** Data records follows **

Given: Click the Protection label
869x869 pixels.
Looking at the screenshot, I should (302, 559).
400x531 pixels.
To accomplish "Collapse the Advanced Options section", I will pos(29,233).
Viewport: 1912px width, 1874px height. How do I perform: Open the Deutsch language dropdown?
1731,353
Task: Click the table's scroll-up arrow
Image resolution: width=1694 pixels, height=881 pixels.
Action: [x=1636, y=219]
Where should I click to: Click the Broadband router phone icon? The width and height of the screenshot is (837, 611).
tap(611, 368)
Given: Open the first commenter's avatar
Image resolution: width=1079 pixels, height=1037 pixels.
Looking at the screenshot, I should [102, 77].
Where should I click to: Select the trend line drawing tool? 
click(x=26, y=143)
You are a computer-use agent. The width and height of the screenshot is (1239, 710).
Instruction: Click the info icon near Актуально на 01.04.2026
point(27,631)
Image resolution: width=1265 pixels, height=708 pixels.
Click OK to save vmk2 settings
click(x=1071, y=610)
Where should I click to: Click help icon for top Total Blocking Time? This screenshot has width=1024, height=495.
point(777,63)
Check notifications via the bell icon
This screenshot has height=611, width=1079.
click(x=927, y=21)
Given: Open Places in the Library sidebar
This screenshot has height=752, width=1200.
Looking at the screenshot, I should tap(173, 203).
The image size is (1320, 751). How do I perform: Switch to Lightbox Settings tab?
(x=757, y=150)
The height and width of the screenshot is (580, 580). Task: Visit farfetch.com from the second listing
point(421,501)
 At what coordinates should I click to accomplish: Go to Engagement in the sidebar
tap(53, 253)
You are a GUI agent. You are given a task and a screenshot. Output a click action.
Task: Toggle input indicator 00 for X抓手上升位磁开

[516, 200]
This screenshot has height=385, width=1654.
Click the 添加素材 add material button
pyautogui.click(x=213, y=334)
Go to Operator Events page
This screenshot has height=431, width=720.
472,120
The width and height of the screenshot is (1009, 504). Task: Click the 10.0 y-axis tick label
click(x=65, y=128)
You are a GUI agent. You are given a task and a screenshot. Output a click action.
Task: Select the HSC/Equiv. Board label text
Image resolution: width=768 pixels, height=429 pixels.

** End of Data records **

● Task to complete
Copy the material above so that it matches line for line.

● Written solution
Given: Click the Protection label
869x869 pixels.
Looking at the screenshot, I should (302, 559).
400x531 pixels.
To accomplish "Collapse the Advanced Options section", I will pos(29,233).
Viewport: 1912px width, 1874px height. How do I perform: Open the Deutsch language dropdown?
1731,353
Task: Click the table's scroll-up arrow
Image resolution: width=1694 pixels, height=881 pixels.
Action: [x=1636, y=219]
Where should I click to: Click the Broadband router phone icon? The width and height of the screenshot is (837, 611).
tap(611, 368)
Given: Open the first commenter's avatar
Image resolution: width=1079 pixels, height=1037 pixels.
Looking at the screenshot, I should [102, 77].
Where should I click to: Select the trend line drawing tool? 
click(x=26, y=143)
You are a computer-use agent. The width and height of the screenshot is (1239, 710).
Instruction: Click the info icon near Актуально на 01.04.2026
point(27,631)
Image resolution: width=1265 pixels, height=708 pixels.
Click OK to save vmk2 settings
click(x=1071, y=610)
Where should I click to: Click help icon for top Total Blocking Time? This screenshot has width=1024, height=495.
point(777,63)
Check notifications via the bell icon
This screenshot has height=611, width=1079.
click(x=927, y=21)
Given: Open Places in the Library sidebar
This screenshot has height=752, width=1200.
Looking at the screenshot, I should tap(173, 203).
The image size is (1320, 751). How do I perform: Switch to Lightbox Settings tab?
(x=757, y=150)
The height and width of the screenshot is (580, 580). Task: Visit farfetch.com from the second listing
point(421,501)
 At what coordinates should I click to accomplish: Go to Engagement in the sidebar
tap(53, 253)
You are a GUI agent. You are given a task and a screenshot. Output a click action.
Task: Toggle input indicator 00 for X抓手上升位磁开

[516, 200]
This screenshot has height=385, width=1654.
Click the 添加素材 add material button
pyautogui.click(x=213, y=334)
Go to Operator Events page
This screenshot has height=431, width=720.
472,120
The width and height of the screenshot is (1009, 504). Task: Click the 10.0 y-axis tick label
click(x=65, y=128)
You are a GUI agent. You are given a task and a screenshot. Output a click action.
Task: Select the HSC/Equiv. Board label text
Image resolution: width=768 pixels, height=429 pixels.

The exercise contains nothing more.